Differentiële diagnoses omvatten:
– Herpes simplex virus (HSV) keratitis. “HSV-patiënten hebben meestal een enkel, rood, pijnlijk oog, met ofwel een diffuse milde epitheliale waas of de standaard dendritische ulceratie,” zegt Dr. Morris. “De gevoeligheid van het hoornvlies kan verminderd zijn bij HSV, maar niet bij TSPK.”
– Steriele hoornvliesinfiltraten. “Steriele infiltraten zijn waarschijnlijker perifeer en hebben een intact epitheel,” zegt ze.
– Standaard SPK. “De laesies die bij standaard SPK worden aangetroffen, zijn veel kleiner, diffuser en kleuren helder met fluoresceïne,” zegt ze.
Thygeson’s SPK valt op door kleine, centrale epitheliale troebelingen. Foto: Ron Melton, O.D., Randall Thomas, O.D.
Er is nog geen specifieke etiologie van TSPK gevonden. “Een virale oorzaak is gepostuleerd, maar PCR-onderzoek heeft geen virale betrokkenheid aangetoond,” zegt Dr. Morris.1 “Een immunologische component is ook getheoretiseerd vanwege de klinische reactie van TSPK op steroïden.”
Studies hebben een mogelijk genetisch verband aangetoond met het HLA-DR3 antigeen, dat ook in verband wordt gebracht met de ziekte van Graves, multiple sclerose en coeliakie.2 Dit suggereert dat het antigeen van invloed zou kunnen zijn op de immuunstatus van patiënten met TSPK.
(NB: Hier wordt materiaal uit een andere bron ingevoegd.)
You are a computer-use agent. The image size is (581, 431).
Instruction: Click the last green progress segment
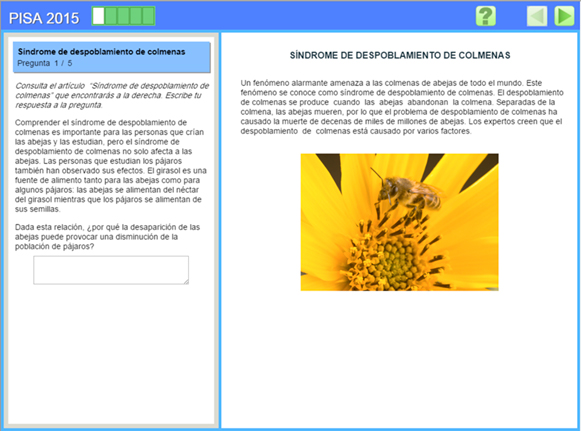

TSPK reageert meestal op behandeling, maar omdat de ziekte veel remissies en exacerbaties kent, kan het een langdurig en tijdrovend proces zijn. In milde gevallen kan frequent gebruik van kunsttranen de symptomen verlichten. Maar veel patiënten hebben een milde topische steroïde nodig, die q.i.d. wordt toegediend. Een geleidelijke vermindering gedurende weken tot maanden is noodzakelijk om onmiddellijk terugkomen te voorkomen. Als deze maatregelen het probleem niet oplossen, probeert u een sterker steroïd q.i.d.
Monitor patiënten met steroïden elke week of om de week om de IOP te controleren.
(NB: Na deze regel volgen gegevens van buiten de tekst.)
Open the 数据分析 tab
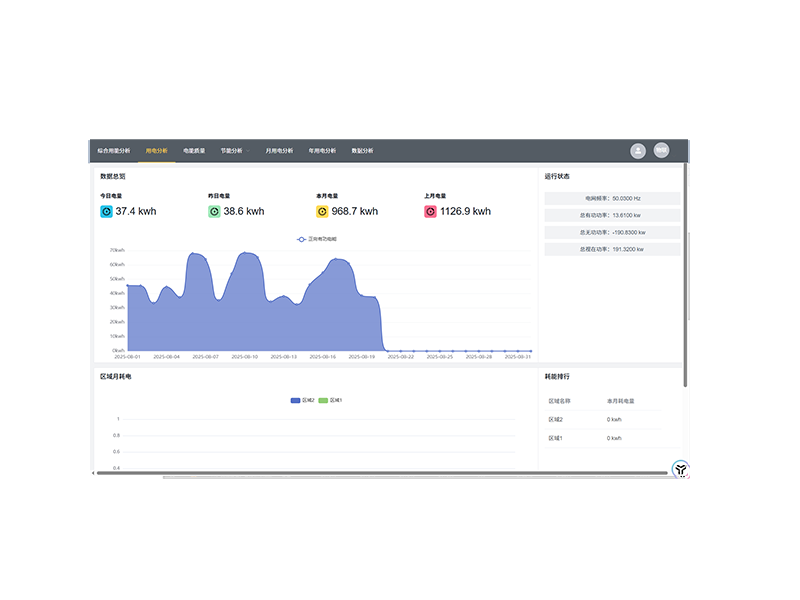 pyautogui.click(x=362, y=151)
De volgende stap is het proberen van een verbandzachte contactlens. “Doorverwijzing naar een hoornvliesspecialist is alleen nodig in ernstige gevallen,” zegt Dr. Morris.
Als onderzoek uitwijst dat TSPK inderdaad een virale etiologie heeft, dan zullen lokale antivirale middelen waarschijnlijk helpen om de tekenen en symptomen te verhelpen.3 “We zijn inderdaad met deze patiënte begonnen met vijf keer per dag Zirgan (ganciclovir gel, Bausch + Lomb)”, aldus Dr. Morris. “Na twee weken was haar hoornvliesepitheel bijna volledig genezen en bleven er slechts een paar vage waasjes over. We verlaagden Zirgan naar t.i.d. en voegden Pred Forte (prednisolonacetaat 1%, Allergan) toe q.i.d., en zullen haar over twee weken weer zien. Van Zirgan is anekdotisch bekend dat het een effect heeft op adenovirale conjunctivitis, dus het zal interessant zijn om te zien wat er gebeurt als we het verminderen.”
Ten slotte moet u patiënten leren dat TSPK een terugkerende ziekte is die na enkele maanden tot vele jaren opnieuw kan optreden. “Het belangrijkste is dat je patiënten geruststelt dat TSPK meestal verdwijnt zonder langetermijneffecten op het gezichtsvermogen”, aldus Dr. Morris.
1. Reinhard T, Roggendorf M, Fengler I, Sundmacher R. PCR voor varicella zoster virus genoom negatief in corneale epitheelcellen van patiënten met Thygeson’s superficial punctate keratitis. Eye. Mar 2004;18(3):304-5.
2. Darrell RW. Thygeson’s superficial punctate keratitis: natuurlijke geschiedenis en associatie met HLA DR3. Trans Am Ophthalmol Soc. 1981;79:486-516.
3. Nesburn AB, Lowe GH 3rd, Lepoff NJ, Maguen E. Effect van topische trifluridine op Thygeson’s superficial punctate keratitis. Oogheelkunde. Oct 1984;91(10):1188-92.